### TEXT SHOWN
§ §

Akari Therapeutics, Plc (NASDAQ:AKTX) (the "Company"), an oncology biotechnology company developing novel payload antibody drug conjugates (ADCs), today announced that it has entered into definitive agreements for the issuance and sale of an aggregate of 12,607,487 of the Company's American Depositary Shares ("ADSs") or ADS equivalents in lieu thereof, each representing 2,000 ordinary shares. In addition, the Company has agreed to issue unregistered warrants to purchase an aggregate of 12,607,487 ADSs. The offering included significant participation from Directors, Officers and Executive Management along with certain institutional investors, and was priced at-the-market under NASDAQ rules.
Ladenburg Thalmann & Co. Inc. is acting as the exclusive placement agent for the offering.

§ §

### DATA EXTRACTS
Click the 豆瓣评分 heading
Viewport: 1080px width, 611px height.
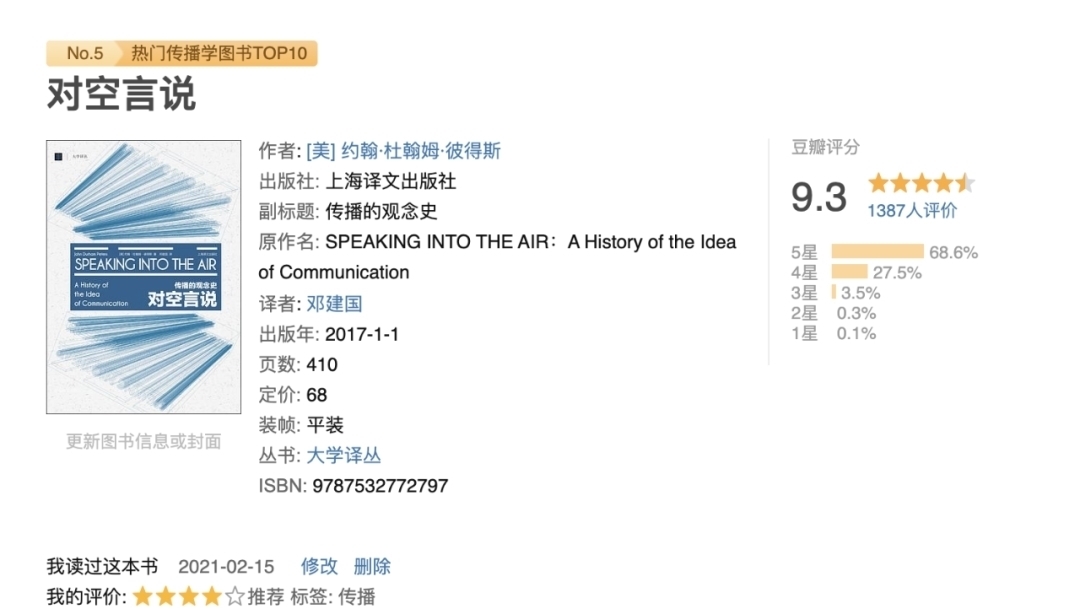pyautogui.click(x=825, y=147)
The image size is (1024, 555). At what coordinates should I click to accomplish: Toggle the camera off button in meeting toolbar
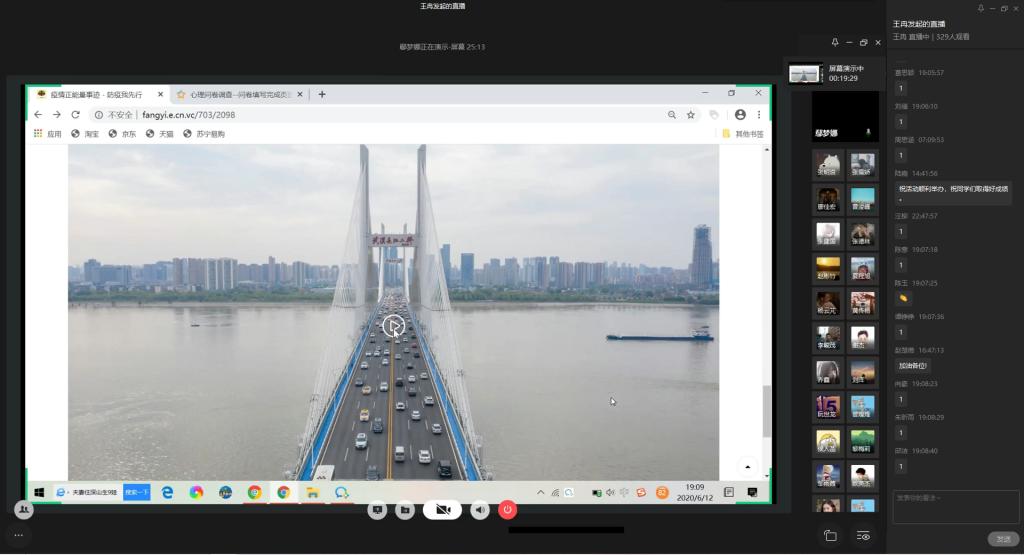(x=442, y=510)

§ §

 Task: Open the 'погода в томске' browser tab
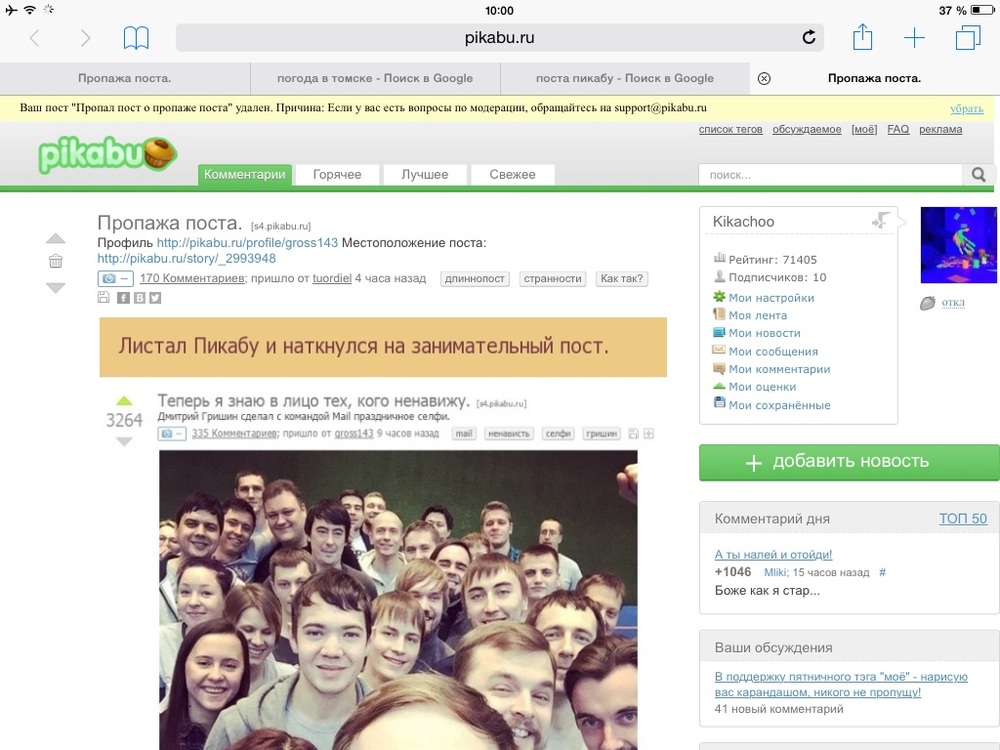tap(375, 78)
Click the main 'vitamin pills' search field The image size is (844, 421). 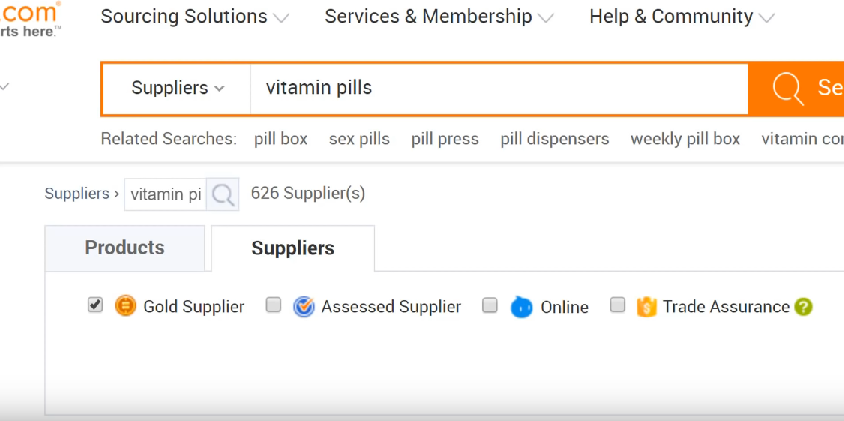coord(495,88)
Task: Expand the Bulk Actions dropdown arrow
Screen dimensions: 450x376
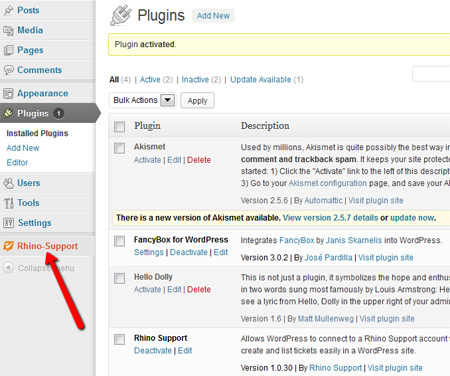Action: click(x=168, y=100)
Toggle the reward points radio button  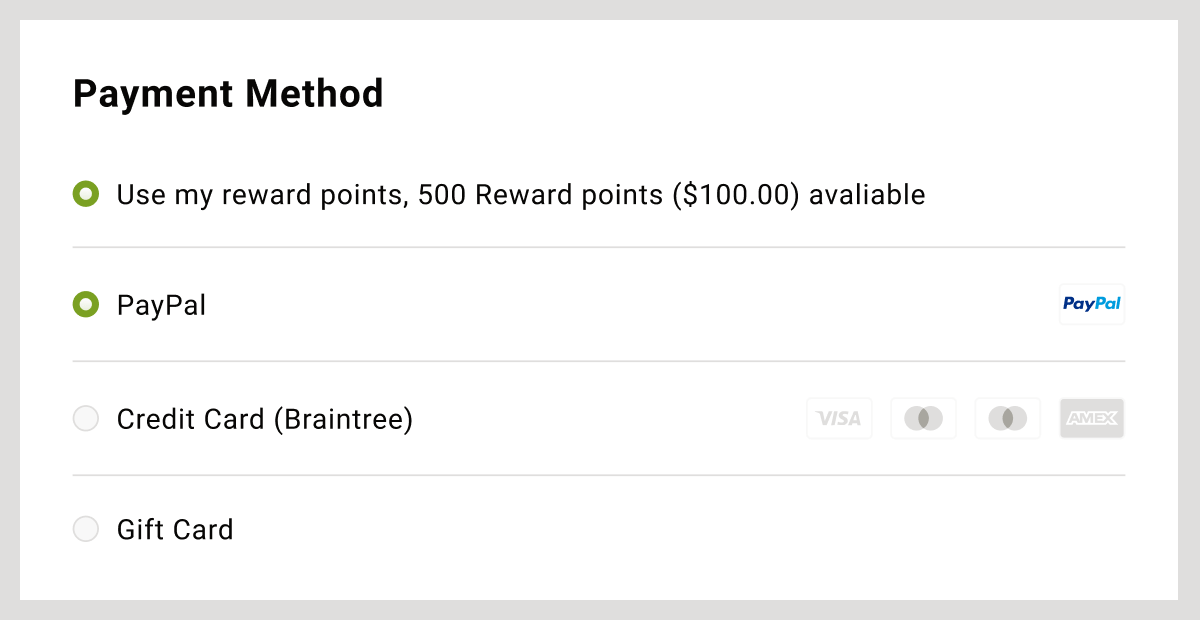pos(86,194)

§ §

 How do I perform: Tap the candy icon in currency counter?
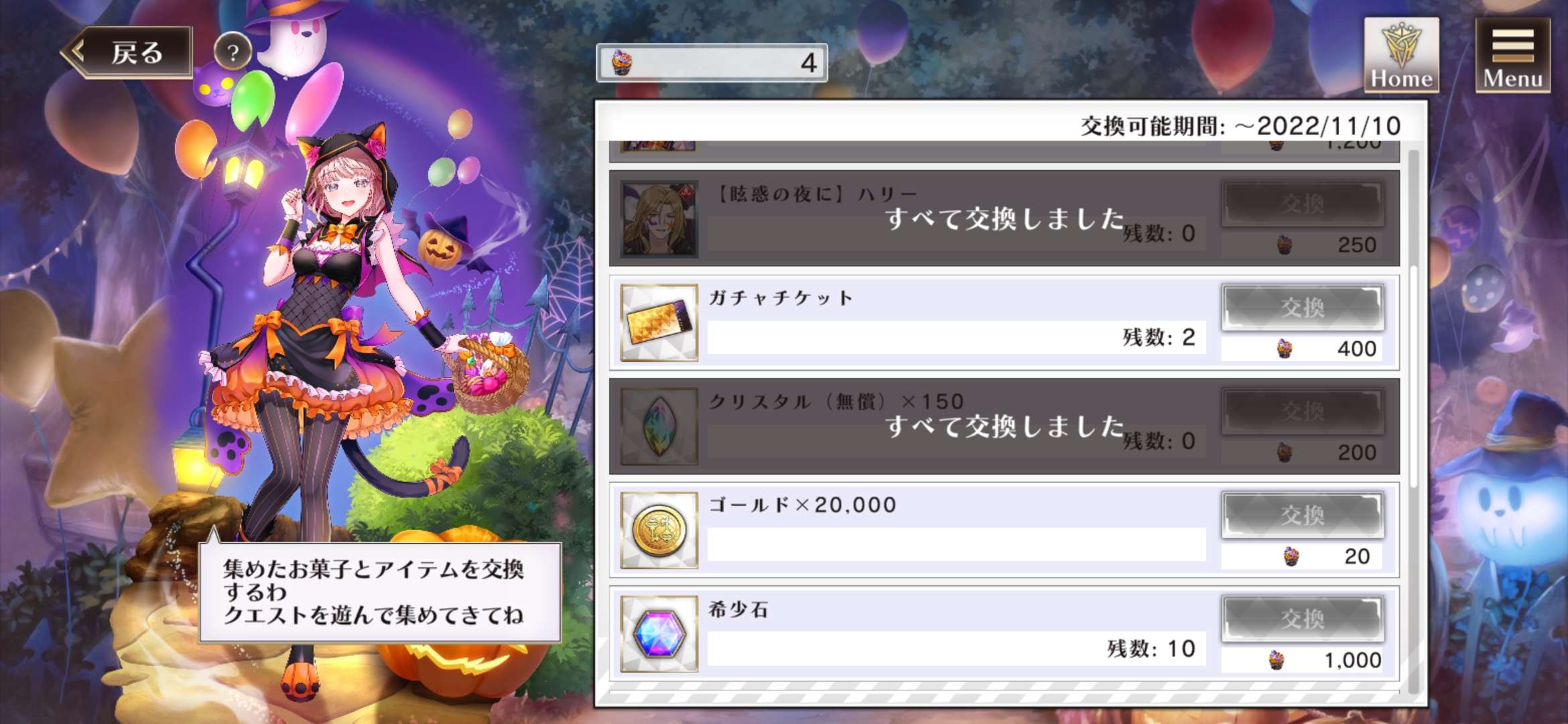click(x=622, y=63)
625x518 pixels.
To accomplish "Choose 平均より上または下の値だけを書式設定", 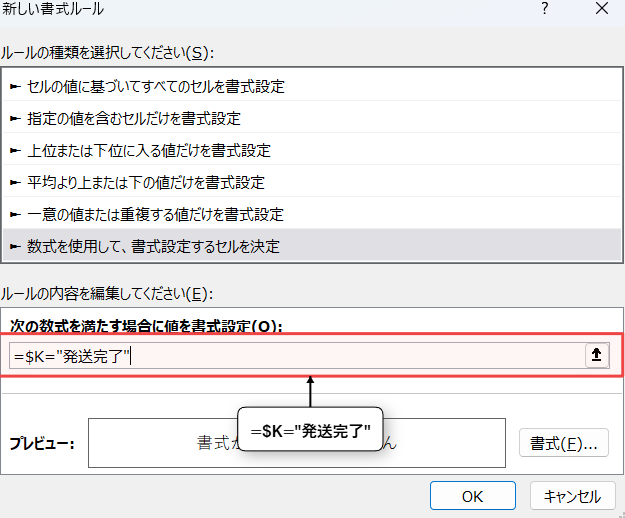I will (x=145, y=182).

§ §

### THINGS TO DO
1. Revise the Akari Therapeutics announcement from the words "Akari Therapeutics, Plc" through "for the offering.", replacing "exclusive placement agent" with "lead placement agent".
2. In the Akari Therapeutics announcement, how many ordinary shares does each American Depositary Share represent?
The listing is separate material, unrelated to the Akari Therapeutics announcement.

### ANSWERS FOR THIS EXERCISE
1.
Akari Therapeutics, Plc (NASDAQ:AKTX) (the "Company"), an oncology biotechnology company developing novel payload antibody drug conjugates (ADCs), today announced that it has entered into definitive agreements for the issuance and sale of an aggregate of 12,607,487 of the Company's American Depositary Shares ("ADSs") or ADS equivalents in lieu thereof, each representing 2,000 ordinary shares. In addition, the Company has agreed to issue unregistered warrants to purchase an aggregate of 12,607,487 ADSs. The offering included significant participation from Directors, Officers and Executive Management along with certain institutional investors, and was priced at-the-market under NASDAQ rules.
Ladenburg Thalmann & Co. Inc. is acting as the lead placement agent for the offering.

2. 2,000 ordinary shares.